═══ SOURCE TEXT ═══
He looked up at her and said,  “Well, I shot a girl.   I really didn’t mean to do it, but it just happened.”


The woman said,  “Just a minute.”  And she went to the jailor and said,  “Call the judge and have this boy released to my care.”  Within thirty minutes all of that happened and she took the boy upstairs to the apartment.


She got him showered, put some clean clothes on him, and she fed this little boy.  While he sat there and ate he told her his story.  And she asked,  “Where is your family?”  And he said,  “I ain’t got one.”  And she said, “You don’t have a family?”  And he answered,  “No. I’m all alone.  I’m just kind of wandering around.”


A few days later he appeared before a judge, and the judge sentenced him to a reform school.  He was only eight or nine years old.  As he was getting ready to leave for the reform school, he turned to this lady and asked,  “When I get out of the reform school, may I come back here?”


And she said,  “Why do you want to come back to the jail?  You need to go out and get on with your life and have some wonderful things happen.”


He looked at her and said, “You gave me a home that I never had.  So when I get out, I want to come back home.” 


Tears filled her eyes and she said to him,  “My son, you are always welcome here.”
═══ DATA SECTION ═══
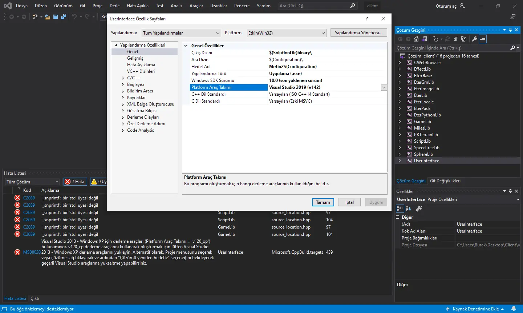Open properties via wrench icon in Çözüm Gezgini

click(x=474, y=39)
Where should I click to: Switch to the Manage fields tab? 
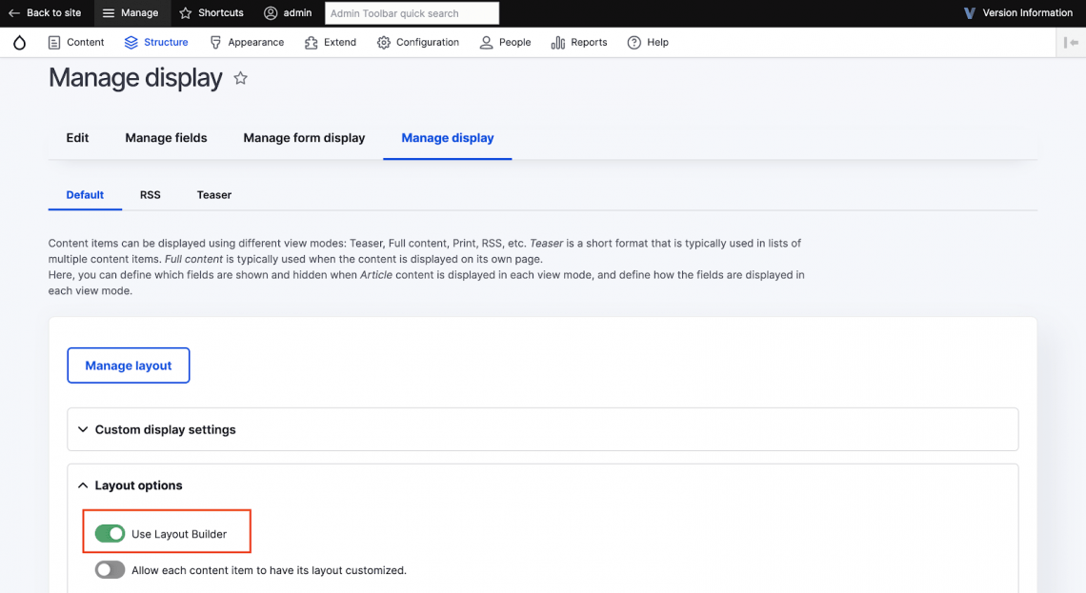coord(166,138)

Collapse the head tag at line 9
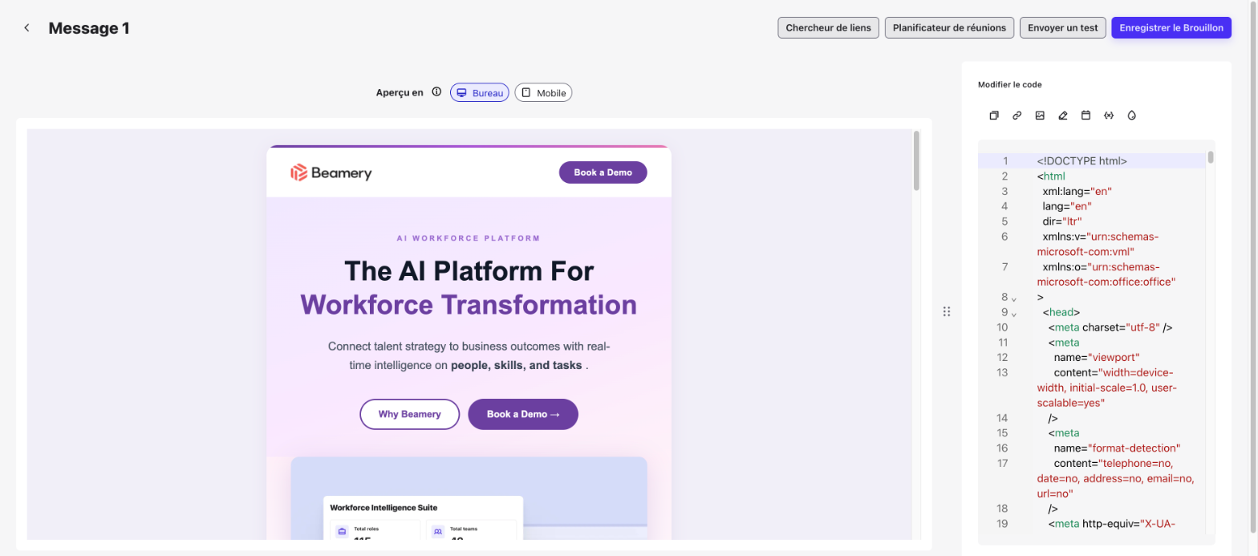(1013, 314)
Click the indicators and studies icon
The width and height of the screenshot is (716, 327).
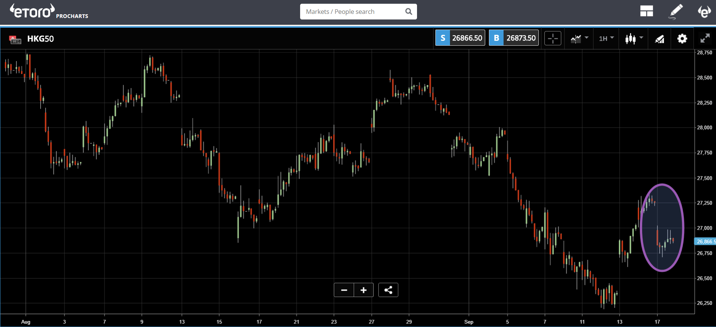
═══
═══ DATA SECTION ═══
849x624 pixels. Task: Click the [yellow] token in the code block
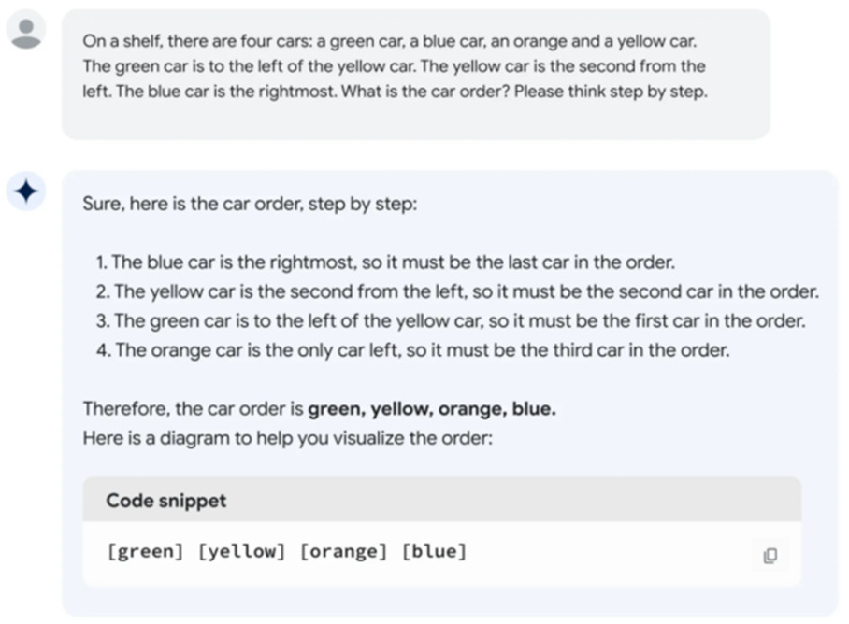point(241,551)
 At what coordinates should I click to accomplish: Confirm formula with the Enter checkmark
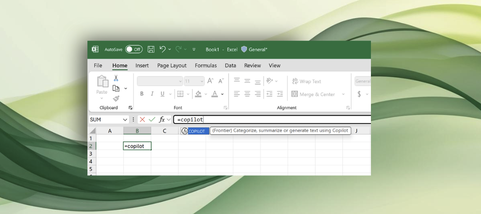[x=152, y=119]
═══
→ EXERCISE GOAL: Reproduce the passage of the story about the boy at the jail from "He looked up" to "to the apartment.". The listing has no connection to the story about the boy at the jail.

→ RESPONSE:
He looked up at her and said,  “Well, I shot a girl.   I really didn’t mean to do it, but it just happened.”


The woman said,  “Just a minute.”  And she went to the jailor and said,  “Call the judge and have this boy released to my care.”  Within thirty minutes all of that happened and she took the boy upstairs to the apartment.